Arkadiusz Głowacki był przez Leo Beenhakkera notorycznie pomijany w kolejnych powołaniach. Mimo, że stoper Wisły rozgrywał w lidze świetne mecze Holender nie miał zaufania do tego piłkarza. Zanosi się jednak na to, że nowy trener kadry, Stefan Majewski, właśnie od Głowackiego zacznie układać linię defensywy.

Piotr Kostogrys
Piotr Kostogrys

- Byłem trochę zaskoczony powołaniem, ale oczywiście jestem z niego usatysfakcjonowany. Teraz potrzebuje jeszcze zagrać dobre mecze - powiedział Arkadiusz Głowacki.

Wiślak przyznał, że gdzieś tliła się w nim nadzieja, że znów wróci do kadry, ale myślał też o tym, że do nowej reprezentacji powoływani będą raczej młodsi piłkarze.

- Myślałem, że kadra będzie budowana z zawodników już teraz pod Euro 2012. Wtedy będę miał 33 lata i niekoniecznie mogłem się w niej znaleźć - powiedział obrońca.

- Głowacki to prawdziwy dowódca wiślackiej defensywy - mówił o obrońcy selekcjoner Stefan Majewski, który bacznie obserwował jego grę w sobotnim meczu z Polonią Warszawa. - Arkadiusz Głowacki to ostoja obrony, to on jest mózgiem i kierowcą całej defensywy - dodał trener reprezentacji, który mocno będzie liczył na tego zawodnika w konfrontacji z Czechami i Słowakami.

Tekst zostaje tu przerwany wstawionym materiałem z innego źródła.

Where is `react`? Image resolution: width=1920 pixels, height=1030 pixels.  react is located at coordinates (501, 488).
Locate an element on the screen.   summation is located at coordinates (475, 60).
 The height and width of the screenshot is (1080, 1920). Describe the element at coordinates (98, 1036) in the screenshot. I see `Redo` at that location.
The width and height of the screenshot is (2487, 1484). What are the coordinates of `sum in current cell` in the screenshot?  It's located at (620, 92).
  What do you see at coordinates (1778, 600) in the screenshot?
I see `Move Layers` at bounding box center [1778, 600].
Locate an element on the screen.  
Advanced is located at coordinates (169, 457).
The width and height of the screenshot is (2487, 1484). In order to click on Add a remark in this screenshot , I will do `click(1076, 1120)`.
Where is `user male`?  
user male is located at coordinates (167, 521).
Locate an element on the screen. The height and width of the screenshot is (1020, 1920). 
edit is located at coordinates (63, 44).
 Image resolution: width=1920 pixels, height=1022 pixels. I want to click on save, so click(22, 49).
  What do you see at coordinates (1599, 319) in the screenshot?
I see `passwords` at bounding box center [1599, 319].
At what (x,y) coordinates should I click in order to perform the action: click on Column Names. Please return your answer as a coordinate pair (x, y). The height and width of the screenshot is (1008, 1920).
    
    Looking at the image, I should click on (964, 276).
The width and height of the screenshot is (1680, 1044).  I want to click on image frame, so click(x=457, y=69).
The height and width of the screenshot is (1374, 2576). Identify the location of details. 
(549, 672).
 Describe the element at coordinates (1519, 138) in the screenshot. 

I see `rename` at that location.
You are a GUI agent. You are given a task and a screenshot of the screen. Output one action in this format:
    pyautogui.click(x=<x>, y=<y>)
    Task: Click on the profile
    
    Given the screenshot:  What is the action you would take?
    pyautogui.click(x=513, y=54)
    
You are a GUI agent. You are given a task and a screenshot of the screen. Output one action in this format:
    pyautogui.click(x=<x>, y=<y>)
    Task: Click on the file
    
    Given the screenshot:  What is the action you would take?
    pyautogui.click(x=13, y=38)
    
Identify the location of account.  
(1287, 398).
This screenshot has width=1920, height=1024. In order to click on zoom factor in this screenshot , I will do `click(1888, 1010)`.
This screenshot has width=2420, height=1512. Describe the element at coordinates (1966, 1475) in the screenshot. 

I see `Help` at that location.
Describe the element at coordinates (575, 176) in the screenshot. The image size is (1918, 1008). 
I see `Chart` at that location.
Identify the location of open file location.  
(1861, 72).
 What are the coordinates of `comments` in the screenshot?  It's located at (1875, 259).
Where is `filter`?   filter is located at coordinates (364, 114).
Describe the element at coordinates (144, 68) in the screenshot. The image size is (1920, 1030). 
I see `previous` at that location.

Sam Głowacki, który dobrze spisywał się w meczu z Polonią Warszawa, przyznał że cieszą go wyłącznie punkty, a sama gra zespołu, którego jest kapitanem, na pewno nie daje satysfakcji.

- Przede wszystkim chcieliśmy wygrać ten mecz, ale będziemy mieć do siebie pretensje po tym spotkaniu. Były momenty dobrej gry, kiedy nie udało nam się strzelić gola i słabszej, w której pod naszą bramką było nerwowo. Straciliśmy przypadkowego gola i dobrze, że tak się to skończyło. Jeśli wygramy nawet w ten sposób wszystkie mecze, to nikt nie będzie płakał. Wielokrotnie mówiliśmy, że chcemy wygrywać efektownie, tym razem nam się to nie udało. Zwłaszcza w II połowie, gdy nie udało nam się uregulować gry. Będziemy mieć o to do siebie pretensje. Mamy niezłą passę, ale mówimy też że chcieliśmy grać lepiej i z takimi nadziejami przystąpimy do kolejnych meczów. Chcemy dalej wygrywać, ale chcemy też żeby jakość naszej gry była o wiele lepsza - powiedział Głowacki.

Przypomnijmy, że w "biało-czerwonych" barwach Arkadiusz Głowacki rozegrał 19 spotkań. Zapytany ile mógłby mieć już narodowych występów, gdyby nie różne zdarzenia losowe, odpowiedział żartobliwie: - Może dwadzieścia?. Zanosi się jednak na to, że po październikowych spotkaniach kadry, może ich mieć o dwa więcej.